[Dataset entries]
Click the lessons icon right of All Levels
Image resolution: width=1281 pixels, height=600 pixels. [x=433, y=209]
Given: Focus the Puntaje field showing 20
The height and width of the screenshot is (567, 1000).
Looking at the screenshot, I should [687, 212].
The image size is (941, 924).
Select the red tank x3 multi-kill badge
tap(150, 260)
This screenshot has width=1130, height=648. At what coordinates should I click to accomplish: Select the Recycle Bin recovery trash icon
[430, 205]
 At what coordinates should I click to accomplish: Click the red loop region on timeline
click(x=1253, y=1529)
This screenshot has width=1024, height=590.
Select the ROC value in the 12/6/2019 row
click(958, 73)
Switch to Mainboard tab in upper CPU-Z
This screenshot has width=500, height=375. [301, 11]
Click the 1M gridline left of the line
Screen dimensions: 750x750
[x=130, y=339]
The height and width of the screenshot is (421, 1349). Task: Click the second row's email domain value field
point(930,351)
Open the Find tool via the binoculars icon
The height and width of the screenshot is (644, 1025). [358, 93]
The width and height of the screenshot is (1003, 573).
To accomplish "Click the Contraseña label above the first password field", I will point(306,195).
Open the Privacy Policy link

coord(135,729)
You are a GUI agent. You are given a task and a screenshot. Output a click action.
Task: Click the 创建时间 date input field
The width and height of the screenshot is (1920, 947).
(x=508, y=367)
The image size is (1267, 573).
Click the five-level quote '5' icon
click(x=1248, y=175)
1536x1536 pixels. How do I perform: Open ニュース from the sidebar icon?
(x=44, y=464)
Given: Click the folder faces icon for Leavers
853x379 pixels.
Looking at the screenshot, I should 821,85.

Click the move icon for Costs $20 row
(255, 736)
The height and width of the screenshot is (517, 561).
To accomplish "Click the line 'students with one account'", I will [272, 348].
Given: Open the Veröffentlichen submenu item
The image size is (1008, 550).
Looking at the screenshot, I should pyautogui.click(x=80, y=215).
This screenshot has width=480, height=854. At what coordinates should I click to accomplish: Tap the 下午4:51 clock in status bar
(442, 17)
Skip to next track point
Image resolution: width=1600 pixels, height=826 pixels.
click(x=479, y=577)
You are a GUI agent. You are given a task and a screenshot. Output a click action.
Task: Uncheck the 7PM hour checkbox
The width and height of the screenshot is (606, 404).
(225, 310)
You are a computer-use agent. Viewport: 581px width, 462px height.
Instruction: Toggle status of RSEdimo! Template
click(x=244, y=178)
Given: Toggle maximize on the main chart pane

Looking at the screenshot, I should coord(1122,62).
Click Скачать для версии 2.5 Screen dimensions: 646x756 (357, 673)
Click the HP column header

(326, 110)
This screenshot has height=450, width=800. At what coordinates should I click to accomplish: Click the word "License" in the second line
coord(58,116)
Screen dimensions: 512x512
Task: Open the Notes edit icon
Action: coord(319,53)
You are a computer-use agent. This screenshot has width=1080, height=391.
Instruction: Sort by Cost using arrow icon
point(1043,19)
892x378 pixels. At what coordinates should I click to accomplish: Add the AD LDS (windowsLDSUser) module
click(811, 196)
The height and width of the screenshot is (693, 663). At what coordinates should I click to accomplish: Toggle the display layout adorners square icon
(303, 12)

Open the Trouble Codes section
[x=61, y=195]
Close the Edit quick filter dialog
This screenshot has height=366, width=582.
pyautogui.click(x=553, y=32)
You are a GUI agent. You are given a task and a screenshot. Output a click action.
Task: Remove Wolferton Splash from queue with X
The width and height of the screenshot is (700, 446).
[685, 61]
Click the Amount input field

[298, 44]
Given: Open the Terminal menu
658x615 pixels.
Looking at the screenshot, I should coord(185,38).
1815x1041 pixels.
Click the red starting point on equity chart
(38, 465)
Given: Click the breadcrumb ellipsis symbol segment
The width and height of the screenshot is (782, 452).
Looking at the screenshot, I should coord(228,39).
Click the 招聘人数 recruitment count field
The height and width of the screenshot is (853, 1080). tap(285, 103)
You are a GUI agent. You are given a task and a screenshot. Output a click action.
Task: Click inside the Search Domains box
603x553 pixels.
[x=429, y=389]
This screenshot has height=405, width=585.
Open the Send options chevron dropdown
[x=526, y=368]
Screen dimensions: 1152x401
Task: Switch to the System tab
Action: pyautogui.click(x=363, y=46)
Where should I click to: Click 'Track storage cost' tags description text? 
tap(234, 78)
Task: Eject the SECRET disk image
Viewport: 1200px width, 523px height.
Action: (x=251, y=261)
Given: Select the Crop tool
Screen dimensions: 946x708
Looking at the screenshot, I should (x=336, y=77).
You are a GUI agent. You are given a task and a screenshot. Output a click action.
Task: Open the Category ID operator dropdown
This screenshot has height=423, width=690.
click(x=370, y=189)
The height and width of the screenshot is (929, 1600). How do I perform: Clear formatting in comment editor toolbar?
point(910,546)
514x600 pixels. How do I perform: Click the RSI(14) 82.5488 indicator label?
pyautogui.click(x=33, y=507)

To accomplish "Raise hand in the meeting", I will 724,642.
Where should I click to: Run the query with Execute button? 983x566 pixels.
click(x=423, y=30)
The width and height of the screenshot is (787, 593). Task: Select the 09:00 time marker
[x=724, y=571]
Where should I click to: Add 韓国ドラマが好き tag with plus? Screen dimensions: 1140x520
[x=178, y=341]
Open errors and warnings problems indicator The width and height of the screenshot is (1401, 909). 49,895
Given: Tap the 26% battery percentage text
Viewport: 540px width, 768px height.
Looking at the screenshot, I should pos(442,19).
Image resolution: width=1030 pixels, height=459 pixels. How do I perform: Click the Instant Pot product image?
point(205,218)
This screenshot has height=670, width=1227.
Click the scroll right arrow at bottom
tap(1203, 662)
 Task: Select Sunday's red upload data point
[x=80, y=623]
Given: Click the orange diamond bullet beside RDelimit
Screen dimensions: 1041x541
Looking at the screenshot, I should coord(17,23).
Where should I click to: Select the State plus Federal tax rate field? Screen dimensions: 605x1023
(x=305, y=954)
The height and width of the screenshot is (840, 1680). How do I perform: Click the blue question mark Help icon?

◆ YOUR OBJECTIVE: The records above should be repeated exactly. Print them all.

◆ ANSWER BELOW:
Click the lessons icon right of All Levels
Image resolution: width=1281 pixels, height=600 pixels. [x=433, y=209]
Given: Focus the Puntaje field showing 20
The height and width of the screenshot is (567, 1000).
Looking at the screenshot, I should [687, 212].
The image size is (941, 924).
Select the red tank x3 multi-kill badge
tap(150, 260)
This screenshot has width=1130, height=648. At what coordinates should I click to accomplish: Select the Recycle Bin recovery trash icon
[430, 205]
 At what coordinates should I click to accomplish: Click the red loop region on timeline
click(x=1253, y=1529)
This screenshot has width=1024, height=590.
Select the ROC value in the 12/6/2019 row
click(958, 73)
Switch to Mainboard tab in upper CPU-Z
This screenshot has width=500, height=375. [301, 11]
Click the 1M gridline left of the line
Screen dimensions: 750x750
[x=130, y=339]
The height and width of the screenshot is (421, 1349). Task: Click the second row's email domain value field
point(930,351)
Open the Find tool via the binoculars icon
The height and width of the screenshot is (644, 1025). [358, 93]
The width and height of the screenshot is (1003, 573).
To accomplish "Click the Contraseña label above the first password field", I will point(306,195).
Open the Privacy Policy link

coord(135,729)
You are a GUI agent. You are given a task and a screenshot. Output a click action.
Task: Click the 创建时间 date input field
The width and height of the screenshot is (1920, 947).
(x=508, y=367)
The image size is (1267, 573).
Click the five-level quote '5' icon
click(x=1248, y=175)
1536x1536 pixels. How do I perform: Open ニュース from the sidebar icon?
(x=44, y=464)
Given: Click the folder faces icon for Leavers
853x379 pixels.
Looking at the screenshot, I should 821,85.

Click the move icon for Costs $20 row
(255, 736)
The height and width of the screenshot is (517, 561).
To accomplish "Click the line 'students with one account'", I will [272, 348].
Given: Open the Veröffentlichen submenu item
The image size is (1008, 550).
Looking at the screenshot, I should pyautogui.click(x=80, y=215).
This screenshot has width=480, height=854. At what coordinates should I click to accomplish: Tap the 下午4:51 clock in status bar
(442, 17)
Skip to next track point
Image resolution: width=1600 pixels, height=826 pixels.
click(x=479, y=577)
You are a GUI agent. You are given a task and a screenshot. Output a click action.
Task: Uncheck the 7PM hour checkbox
The width and height of the screenshot is (606, 404).
(225, 310)
You are a computer-use agent. Viewport: 581px width, 462px height.
Instruction: Toggle status of RSEdimo! Template
click(x=244, y=178)
Given: Toggle maximize on the main chart pane

Looking at the screenshot, I should coord(1122,62).
Click Скачать для версии 2.5 Screen dimensions: 646x756 (357, 673)
Click the HP column header

(326, 110)
This screenshot has height=450, width=800. At what coordinates should I click to accomplish: Click the word "License" in the second line
coord(58,116)
Screen dimensions: 512x512
Task: Open the Notes edit icon
Action: coord(319,53)
You are a computer-use agent. This screenshot has width=1080, height=391.
Instruction: Sort by Cost using arrow icon
point(1043,19)
892x378 pixels. At what coordinates should I click to accomplish: Add the AD LDS (windowsLDSUser) module
click(811, 196)
The height and width of the screenshot is (693, 663). At what coordinates should I click to accomplish: Toggle the display layout adorners square icon
(303, 12)

Open the Trouble Codes section
[x=61, y=195]
Close the Edit quick filter dialog
This screenshot has height=366, width=582.
pyautogui.click(x=553, y=32)
You are a GUI agent. You are given a task and a screenshot. Output a click action.
Task: Remove Wolferton Splash from queue with X
The width and height of the screenshot is (700, 446).
[685, 61]
Click the Amount input field

[298, 44]
Given: Open the Terminal menu
658x615 pixels.
Looking at the screenshot, I should coord(185,38).
1815x1041 pixels.
Click the red starting point on equity chart
(38, 465)
Given: Click the breadcrumb ellipsis symbol segment
The width and height of the screenshot is (782, 452).
Looking at the screenshot, I should coord(228,39).
Click the 招聘人数 recruitment count field
The height and width of the screenshot is (853, 1080). tap(285, 103)
You are a GUI agent. You are given a task and a screenshot. Output a click action.
Task: Click inside the Search Domains box
603x553 pixels.
[x=429, y=389]
This screenshot has height=405, width=585.
Open the Send options chevron dropdown
[x=526, y=368]
Screen dimensions: 1152x401
Task: Switch to the System tab
Action: pyautogui.click(x=363, y=46)
Where should I click to: Click 'Track storage cost' tags description text? 
tap(234, 78)
Task: Eject the SECRET disk image
Viewport: 1200px width, 523px height.
Action: (x=251, y=261)
Given: Select the Crop tool
Screen dimensions: 946x708
Looking at the screenshot, I should (x=336, y=77).
You are a GUI agent. You are given a task and a screenshot. Output a click action.
Task: Open the Category ID operator dropdown
This screenshot has height=423, width=690.
click(x=370, y=189)
The height and width of the screenshot is (929, 1600). How do I perform: Clear formatting in comment editor toolbar?
point(910,546)
514x600 pixels. How do I perform: Click the RSI(14) 82.5488 indicator label?
pyautogui.click(x=33, y=507)

To accomplish "Raise hand in the meeting", I will 724,642.
Where should I click to: Run the query with Execute button? 983x566 pixels.
click(x=423, y=30)
The width and height of the screenshot is (787, 593). Task: Select the 09:00 time marker
[x=724, y=571]
Where should I click to: Add 韓国ドラマが好き tag with plus? Screen dimensions: 1140x520
[x=178, y=341]
Open errors and warnings problems indicator The width and height of the screenshot is (1401, 909). 49,895
Given: Tap the 26% battery percentage text
Viewport: 540px width, 768px height.
Looking at the screenshot, I should pos(442,19).
Image resolution: width=1030 pixels, height=459 pixels. How do I perform: Click the Instant Pot product image?
point(205,218)
This screenshot has height=670, width=1227.
Click the scroll right arrow at bottom
tap(1203, 662)
 Task: Select Sunday's red upload data point
[x=80, y=623]
Given: Click the orange diamond bullet beside RDelimit
Screen dimensions: 1041x541
Looking at the screenshot, I should coord(17,23).
Where should I click to: Select the State plus Federal tax rate field? Screen dimensions: 605x1023
(x=305, y=954)
The height and width of the screenshot is (840, 1680). How do I perform: Click the blue question mark Help icon?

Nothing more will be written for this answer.